BT Openreach says there can be lots of reasons why your streetside cabinet has not been upgraded to FTTC.
The most common is that it doesn’t serve enough houses or businesses, so it was not economic to install a new fibre cabinet – for instance, serving 10 addresses instead of 100.
It may be too far from the exchange: cabinets more than 3.4 miles from the BT exchange cannot be upgraded to FTTC. Or it may be too close: some homes are connected directly to the exchange, and these are not being upgraded under BT’s current plans.
Your home may be too far from the cabinet: FTTC uses VDSL technology to achieve very high speeds over old-fashioned copper phone wires, but this breaks down very quickly from up-to-95Mbps at about 300m to 70Mbps at 500m, 35Mbps at 1km. At 2km from the cabinet, FTTC delivers the same as standard DSL – about 10Mbps.
Your local authority may have refused planning permission for a fibre cabinet.

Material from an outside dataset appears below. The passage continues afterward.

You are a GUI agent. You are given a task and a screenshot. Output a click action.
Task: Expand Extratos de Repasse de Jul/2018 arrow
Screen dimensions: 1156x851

Yes, it seems unlikely, but local authorities including Kensington & Chelsea and Bath have decided that it’s more important to have tidy streets than for their residents to have high speed broadband.
How can I get FTTC for my BT streetside cabinet?
It’s unlikely that you will be able to convince BT to upgrade an uneconomic cabinet, but it has been possible for some rural communities to install their own cabinets connected to BT’s network. This is known as sub-loop undbundling.
Rutland Telecom, for example, placed an FTTC cabinet in Lyddington, Rutland, delivering about 32Mbps to residents and business, and later installed FTTP in Hambleton, Rutland.
FTTC cabinets cost £25,000 to £50,000 (Lyddington residents raised £37,000), while Hambleton’s residents loaned Rutland Telecom £150,000 to cover some of the costs of FTTP.
Call Flow is another company investing in local cabinets which extend broadband connections beyond BT’s network.